→ Problem to solve:
Below are entries with pictures in them. Output exactly the lines starting at the line with "Where should I" and ending at the line with "Given: Go to next page chevron in pagination", both included, but not the pictures.

→ Supplied records:
=-=-=-=-=

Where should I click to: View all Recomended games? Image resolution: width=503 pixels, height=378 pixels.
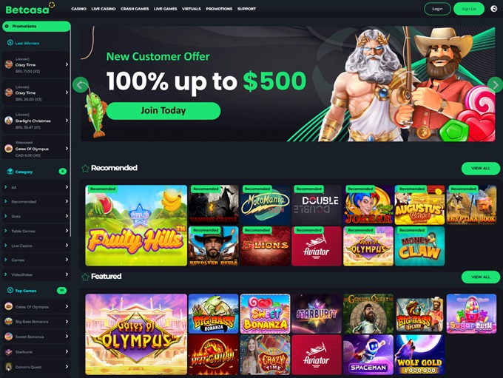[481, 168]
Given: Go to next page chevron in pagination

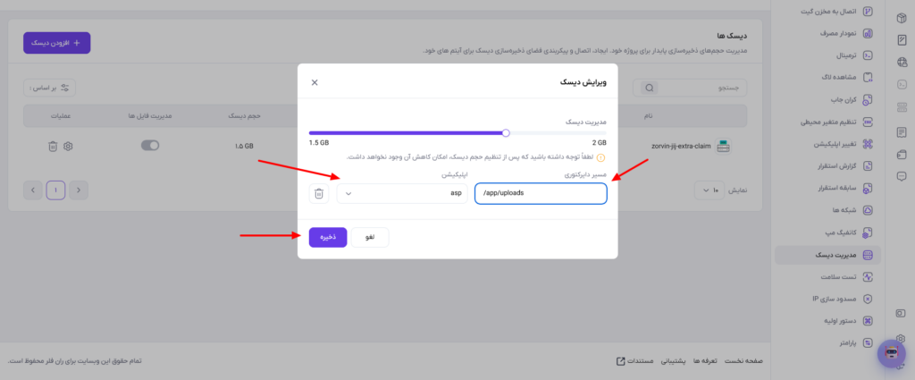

=-=-=-=-=

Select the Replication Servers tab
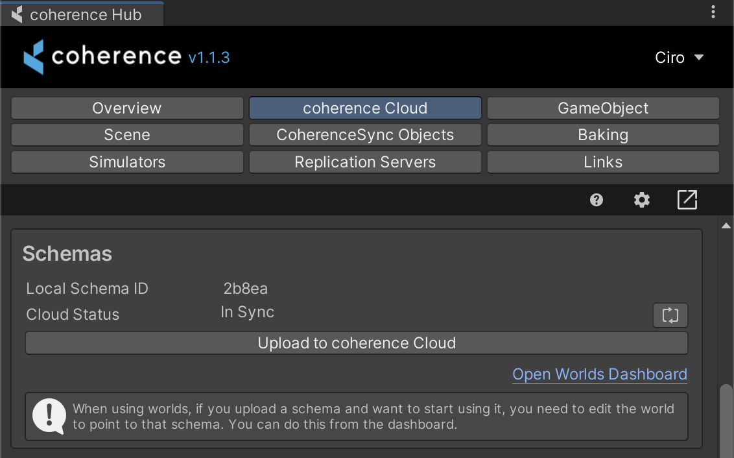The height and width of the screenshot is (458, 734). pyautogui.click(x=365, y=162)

=-=-=-=-=

→ Task response:
Where should I click to: View all Recomended games? Image resolution: width=503 pixels, height=378 pixels.
[481, 168]
Given: Go to next page chevron in pagination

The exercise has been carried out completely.